Defendant also cites Johnson v. ADP Screening and Selection Servs., Inc., 768 F. Supp. 2d 979 (D. Minn. 2011). The facts of Johnson are almost identical to those of Obabueki, and thus, Johnson is distinguishable for the same reasons as Obabueki. The employer in Johnson put plaintiff’s application “on hold” while plaintiff disputed the background check, thus allowing plaintiff to contest the outcome of that background check, and fulfilling the purpose of § 1681b(b)(3)(A).
9 “Interpretations such as those in opinion letters—like interpretations contained in policy statements, agency manuals, and enforcement guidelines, all of which lack the force of law—do not warrant Chevron-style deference.” Christensen, 529 U.S. at 587 (2000); cf. Chevron U.S.A., Inc. v. Natural Resources Defense Council, Inc., 467 U.S. 837 (1984).
10 Courts frequently state that willfulness is a question of fact for the jury. See, e.g., Howley v. Experian Info. Solutions, Inc., 813 F. Supp. 2d 629, 641–42 (D.N.J. 2011); Edwards v.
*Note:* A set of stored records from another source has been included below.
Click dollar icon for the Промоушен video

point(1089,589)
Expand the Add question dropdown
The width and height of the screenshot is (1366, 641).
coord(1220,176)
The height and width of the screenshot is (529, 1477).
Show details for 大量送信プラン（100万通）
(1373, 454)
Toys “R” Us, 527 F. Supp. 2d 1197, 1210–13 (C.D. Ca. 2007). However, those cases usually involve questions of fact as to what the defendant knew at the time of the alleged violation. See Howley, 813 F. Supp. 2d at 641 (“Plaintiffs have offered evidence that Experian was put on notice of the mixed file by plaintiff in 2003.”); Edwards, 527 F. Supp. 2d at 1213 (stating that question of fact existed as to whether person involved in FCRA violation was defendant’s agent, and thus whether vicarious liability attached). That is not an issue in this case. The issue of willfulness in this case turns on whether the law was clear at the time of the alleged violation.
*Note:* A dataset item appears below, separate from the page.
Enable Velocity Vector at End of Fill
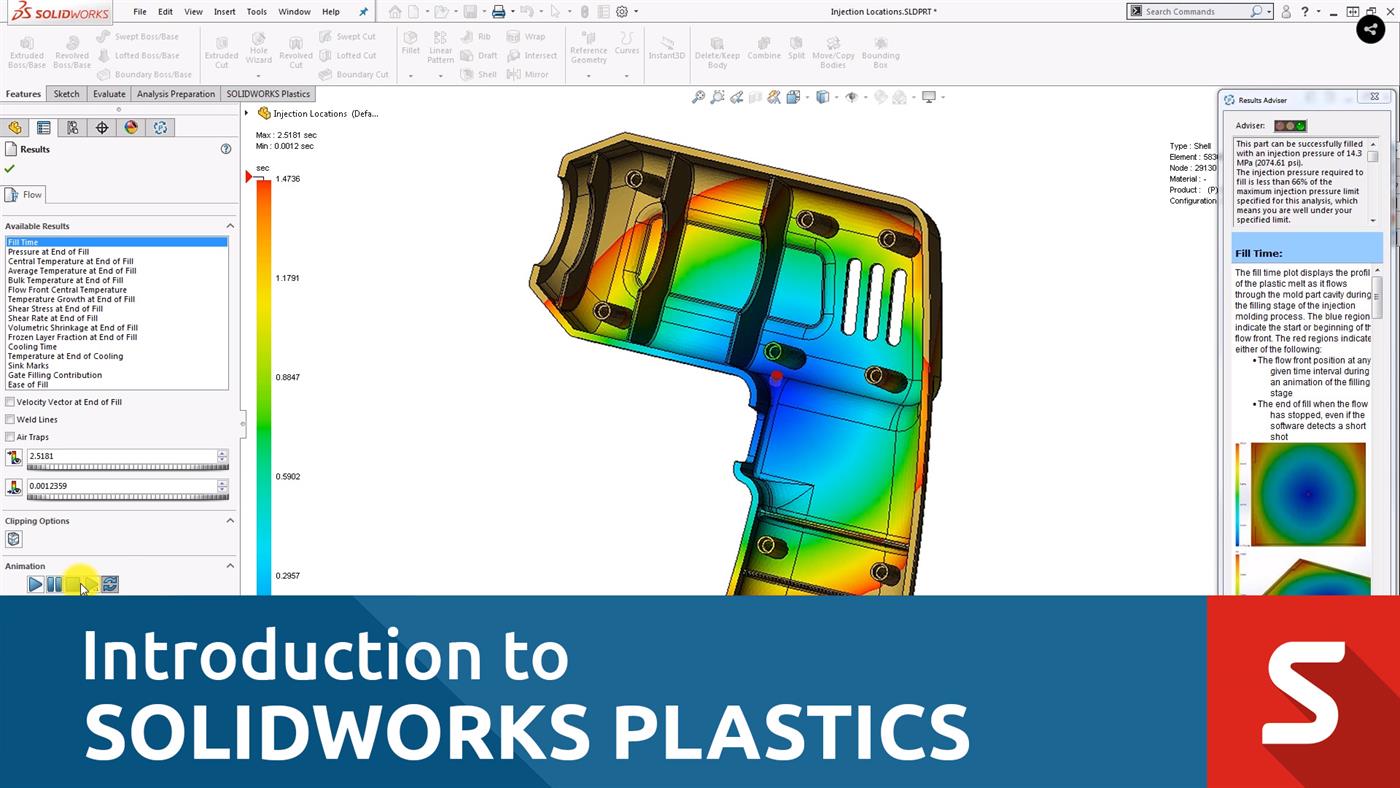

11 Ms. Goodman’s admission statement makes this point clear. The admission statement had two different sets of handwriting and denies that she intended to steal the merchandise, undermining defendant’s adjudication in her case.
12 The Gillespie court cited this FTC commentary to exclude the purge dates from the definition of file because they were not “information on the consumer” that had ever been, or ever would be, furnished as part of a consumer report. 482 F.3d at 909. The Court agrees with this rationale, as the purge dates are not substantive information regarding the consumer’s behavior. The Gillespie court’s eminently logical reading of the FTC interpretation does not apply to the situation presented in this case.